■ Your task ■
In the stretch of the stored records from "Tap the scroll-to-top arrow button" through "pyautogui.click(x=804, y=684)", swap "Viewport" for "Display" and write those lines out again with nothing else changed. Leave the pictures out.

Stored records:
>> start

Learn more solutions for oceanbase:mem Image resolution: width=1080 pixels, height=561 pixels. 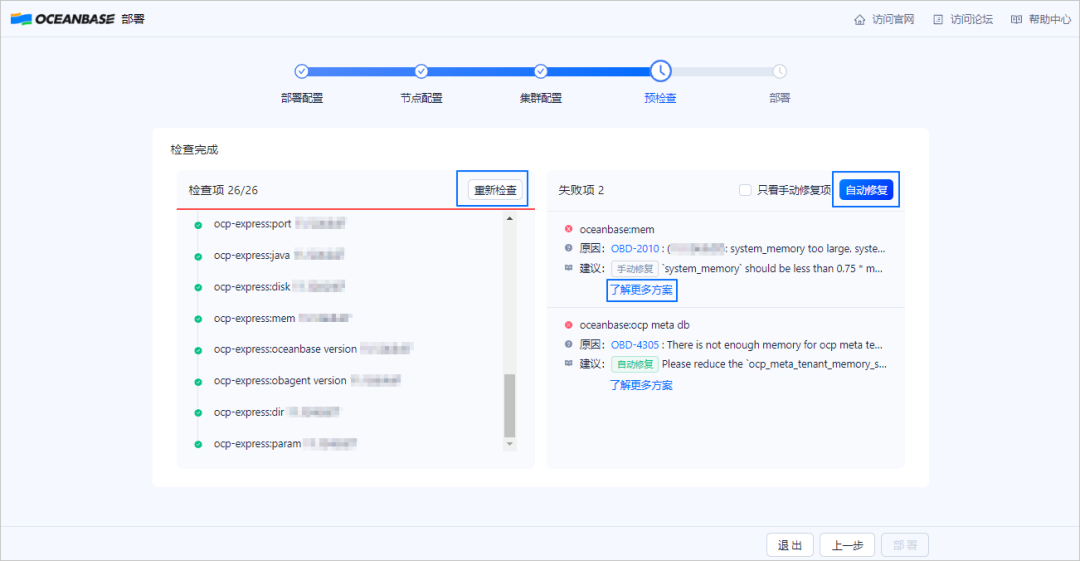click(x=641, y=290)
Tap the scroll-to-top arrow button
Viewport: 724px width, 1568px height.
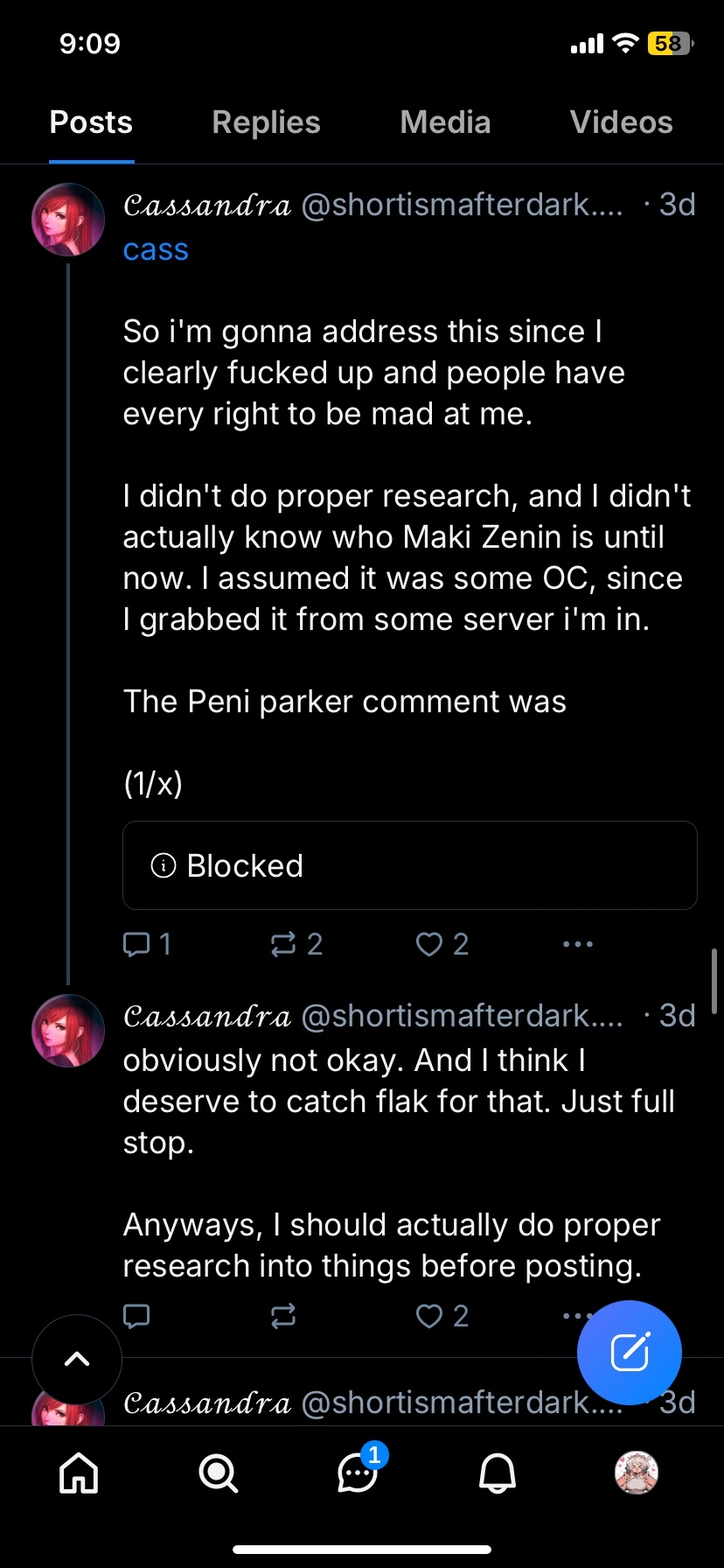(77, 1359)
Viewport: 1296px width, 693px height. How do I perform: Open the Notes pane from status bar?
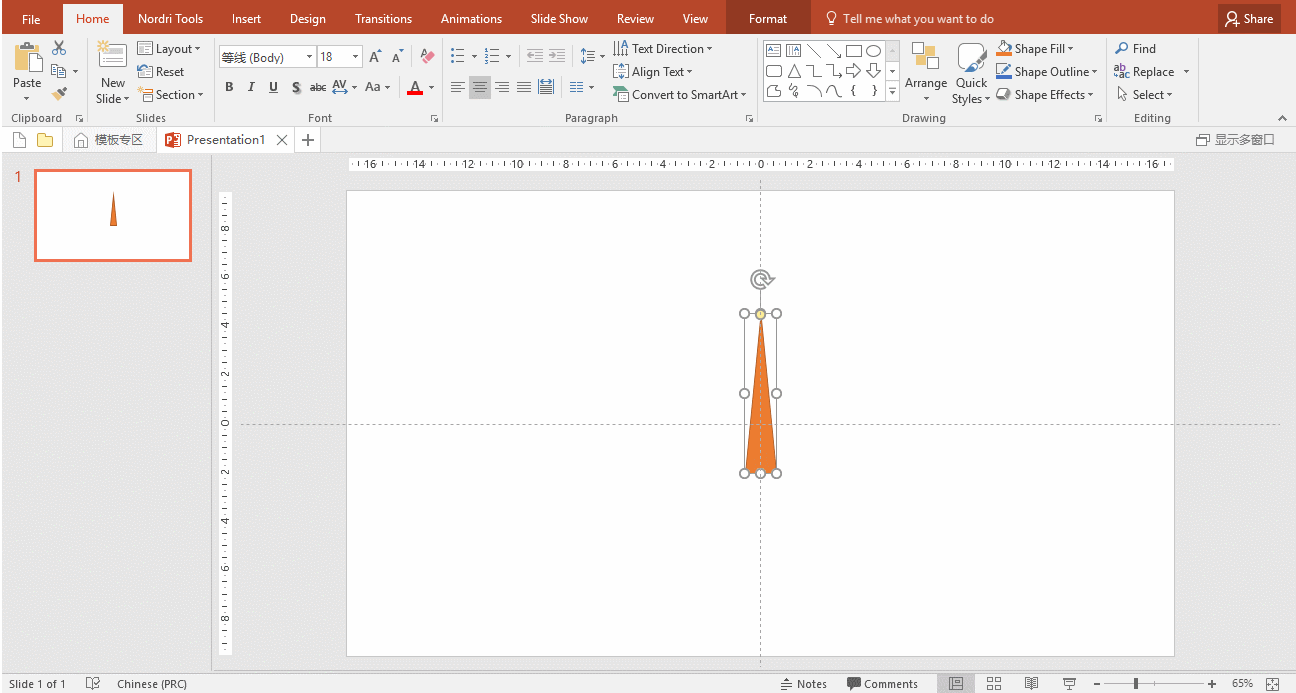pyautogui.click(x=804, y=684)
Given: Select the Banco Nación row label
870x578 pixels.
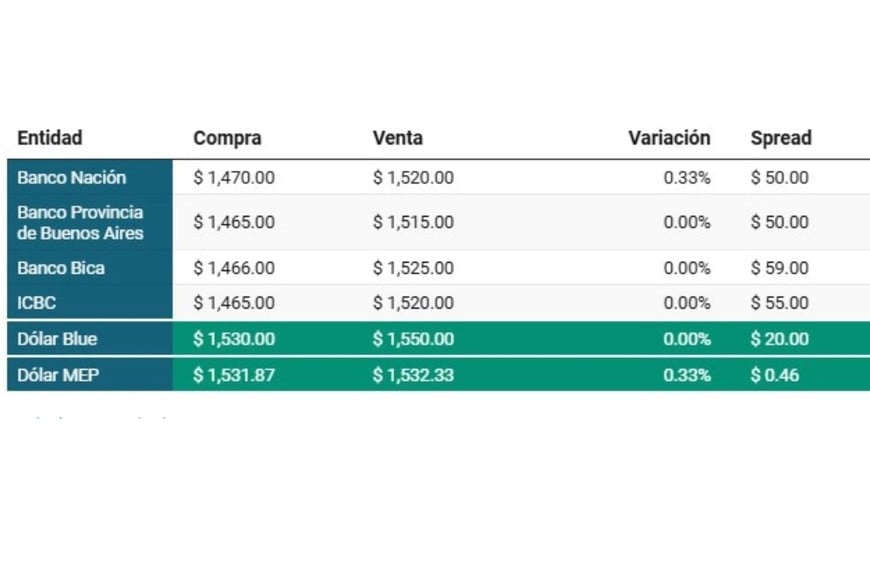Looking at the screenshot, I should coord(72,178).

>> end

■ Response to the task ■
Tap the scroll-to-top arrow button
Display: 724px width, 1568px height.
(77, 1359)
Display: 1296px width, 693px height. How do I perform: Open the Notes pane from status bar?
pyautogui.click(x=804, y=684)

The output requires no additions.